** start Source extract **
= Aulus Larcius Priscus =

Aulus Larcius Priscus was a Roman senator and general who held several posts in the emperor's service. His career is unusual in that Priscus held a very senior post — governor of Syria — at an unusually early point in his life. He was suffect consul for the nundinium of October to December 110 with Sextus Marcius Honoratus as his colleague. Priscus is known almost entirely from inscriptions.

Martha W. Baldwin Bowsky has set forth the evidence of Priscus' ancestry. He was the son of Aulus Larcius Lepidus Sulpicianus and Caecina A.f. Larga; a sister has been identified for him, Larcia A.f. Priscilla. His father Sulpicianus is best known as quaestor to the proconsular governor of Crete and Cyrenaica and commander of Legio X Fretensis in the year 70; his cursus honorum does not list any offices from praetor forward, so it is possible Sulpicianus died before he reached that rank. Priscus' maternal grandfather was Gaius Silius, consul in AD 13. His paternal grandparents were Aulus Larcius Gallus, a member of the equestrian class, and Sulpicia Telero, a daughter of the aristocracy of Crete.
** end Source extract **
Requirement:
Set down the part of the Priscus article that opens with the words containing "Martha W. Baldwin" and closes with "aristocracy of Crete.", word for word. The data below has no connection to the article on Aulus Larcius Priscus.
** start Data records **
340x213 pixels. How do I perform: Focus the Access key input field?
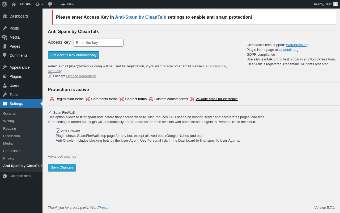[99, 43]
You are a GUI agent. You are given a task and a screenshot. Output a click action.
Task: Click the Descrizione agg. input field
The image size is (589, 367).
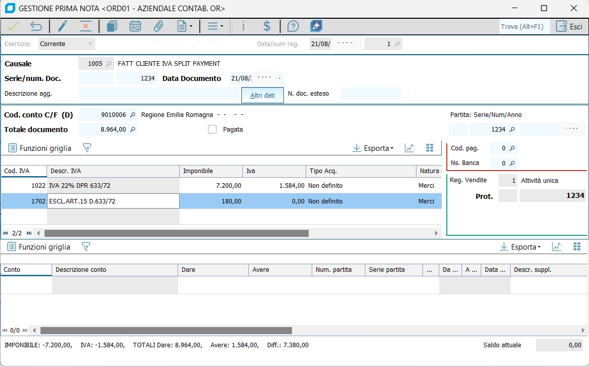click(158, 94)
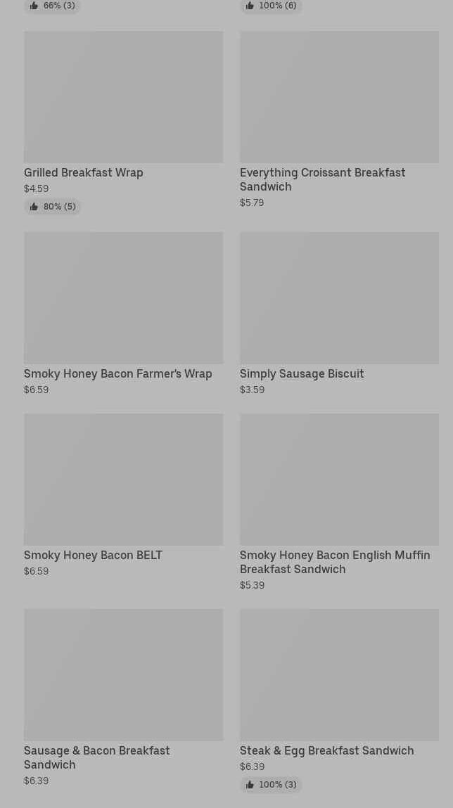The width and height of the screenshot is (453, 808).
Task: Click thumbs-up icon on 100% (6) rating
Action: click(x=250, y=6)
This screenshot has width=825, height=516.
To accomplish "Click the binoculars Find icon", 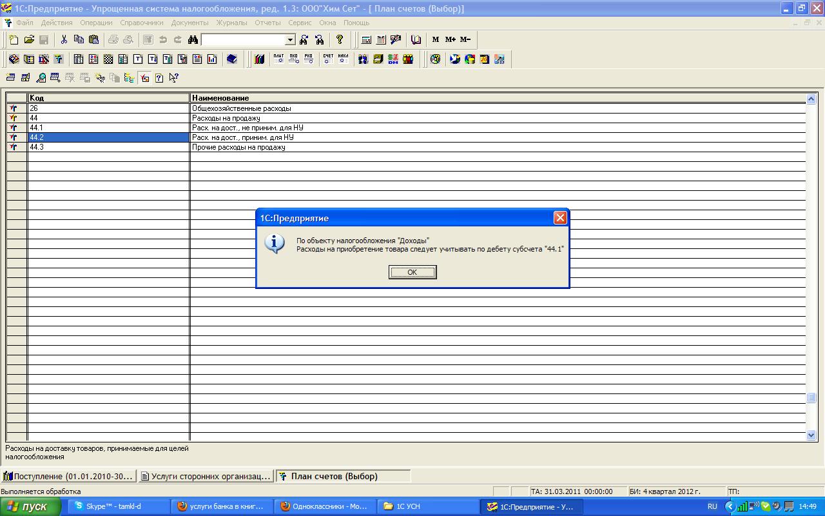I will coord(193,40).
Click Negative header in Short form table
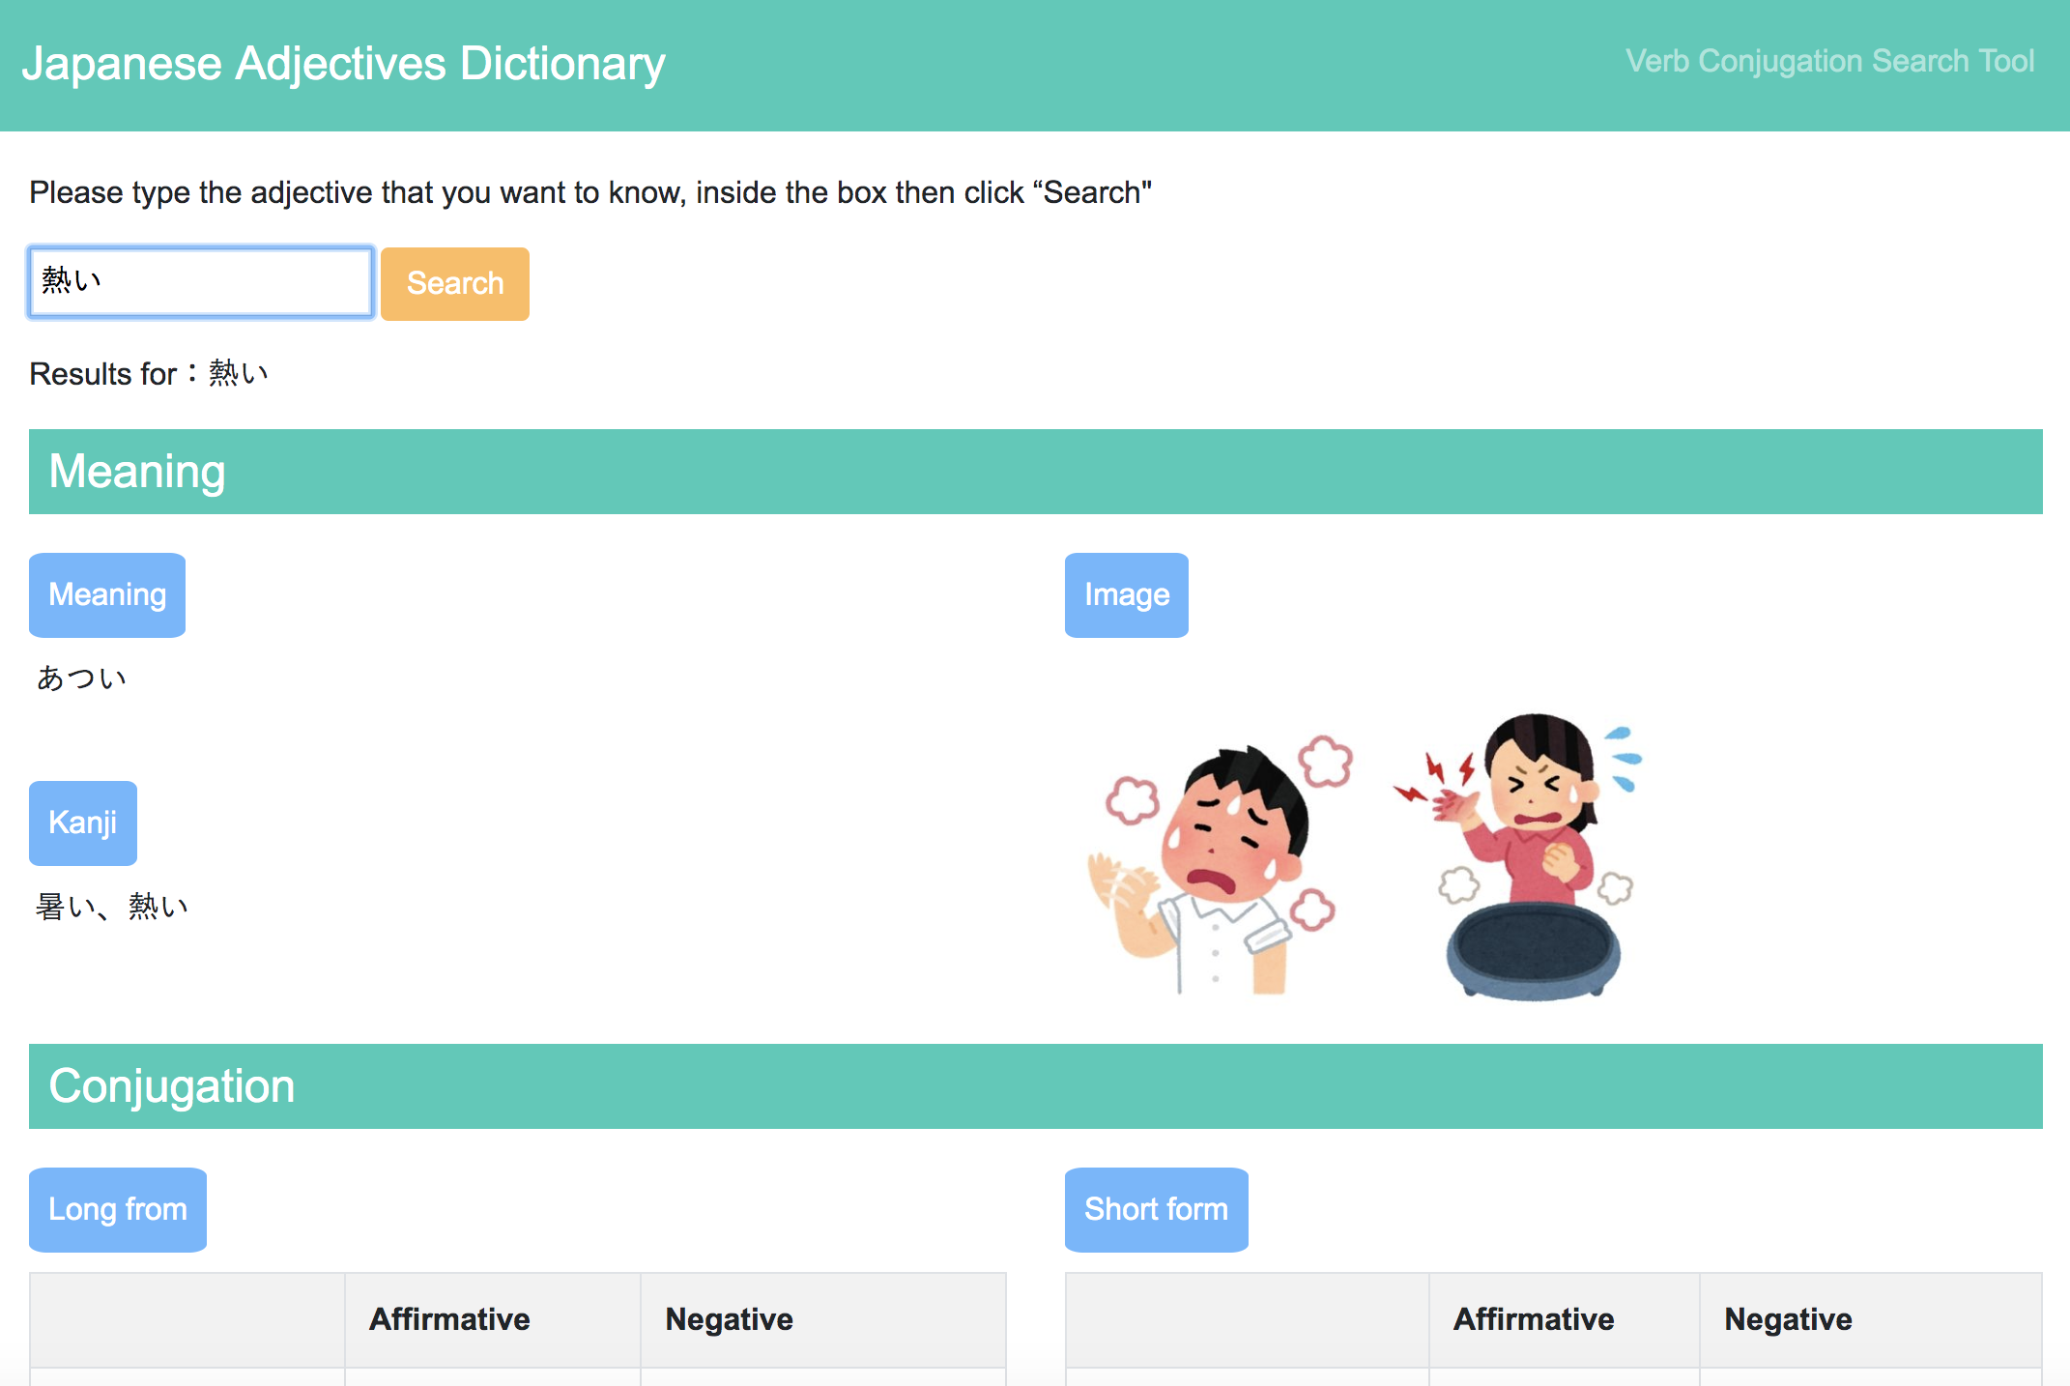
** end Data records **
Complete answer:
Martha W. Baldwin Bowsky has set forth the evidence of Priscus' ancestry. He was the son of Aulus Larcius Lepidus Sulpicianus and Caecina A.f. Larga; a sister has been identified for him, Larcia A.f. Priscilla. His father Sulpicianus is best known as quaestor to the proconsular governor of Crete and Cyrenaica and commander of Legio X Fretensis in the year 70; his cursus honorum does not list any offices from praetor forward, so it is possible Sulpicianus died before he reached that rank. Priscus' maternal grandfather was Gaius Silius, consul in AD 13. His paternal grandparents were Aulus Larcius Gallus, a member of the equestrian class, and Sulpicia Telero, a daughter of the aristocracy of Crete.